Yes. I mean -- so again, I won't guide to 2024, but what we have said on the BBS opportunity is what's the probability we can get 1,000 patients on drug. And I think that's high and at a $250,000, $300,000 per patient kind of opportunity, that's the $250 million, $300 million U.S. alone and then you bring international on top of that. So I think BBS over time and time meaning a number of years, is easily a $300 million to $500 million kind of opportunity. HO is a multiple of that.

Corinne Jenkins

analyst
#49

Maybe last question for me. As you think about cash runway, obviously, you just did some financing. What is the update in terms of cash runway? And how do you think about capital sources from here?

David Meeker

executive
#50

Yes. So we did in this convert, and that was very specifically designed to replace the money that we spent to acquire the LG Chem asset. We did that plus some. And so that now gives us a runway well into 2026. I think we feel really good, obviously, how the longer term is very much going to be revenue dependent. I think our revenue story will continue to emerge as a very positive part of this equation. That gets us well past HO, the readout the like, so again, that's where we go from there, we'll see, but...

Corinne Jenkins

analyst
#51

Yes.
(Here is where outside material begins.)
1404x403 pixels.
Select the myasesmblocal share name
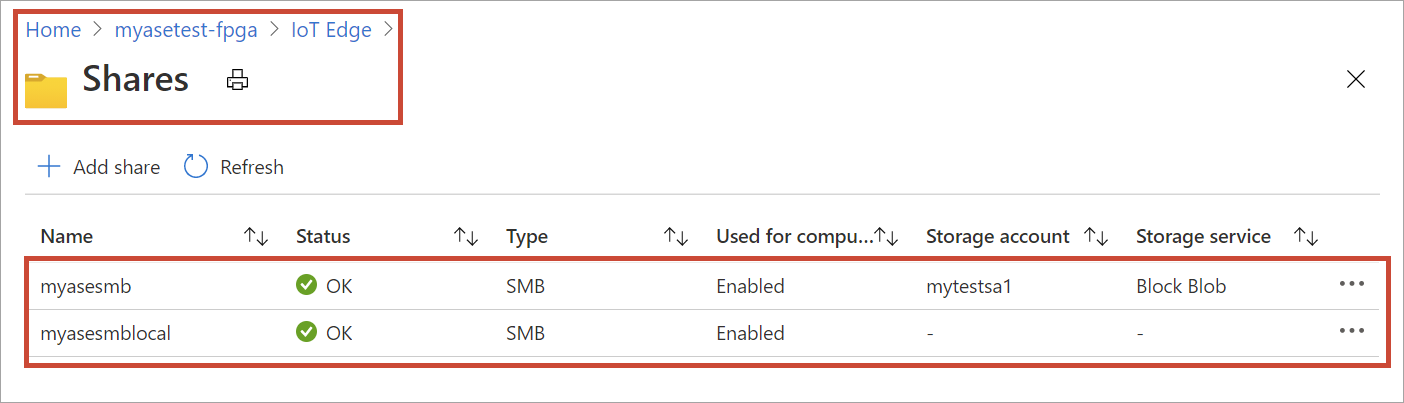(x=105, y=333)
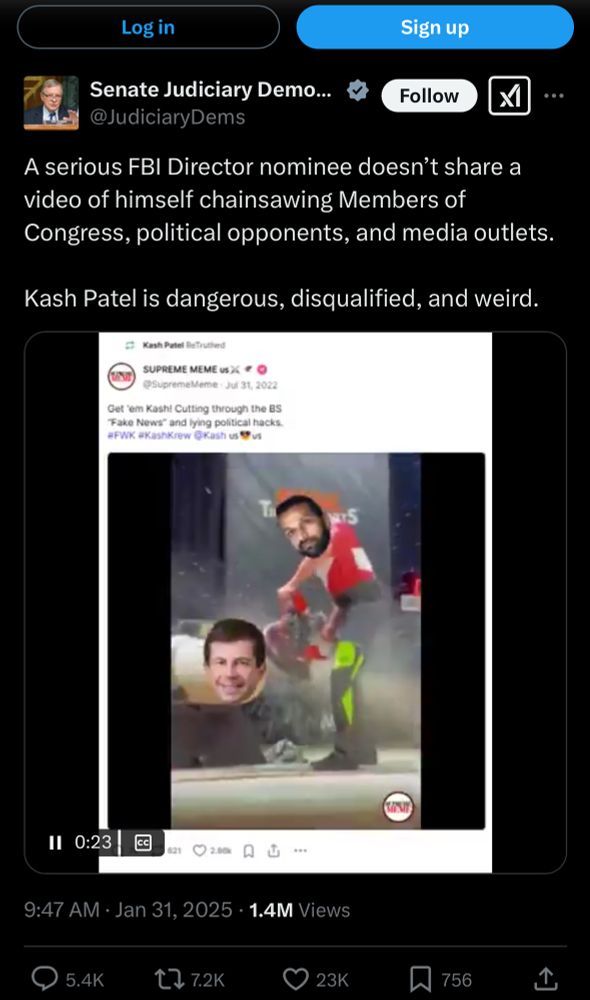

Obviously, convert most recently, but like as you think about sources of capital, anything you'd highlight in terms of preferences?

David Meeker

executive
#52

No. I think, Hunter, CFO, has been very disciplined here. And I mean the nice thing is we have options. I mean we're not backed into a corner. I mean, the equity is reasonably strong. I think it has a lot of upside potential. I think you can start to tap into other potential sources of capital given the stage we're at as a company.

Corinne Jenkins

analyst
#53

Great. Well, that wraps it up for me. Thank you so much, David, for joining us today and we'll see you all later. Thanks, guys.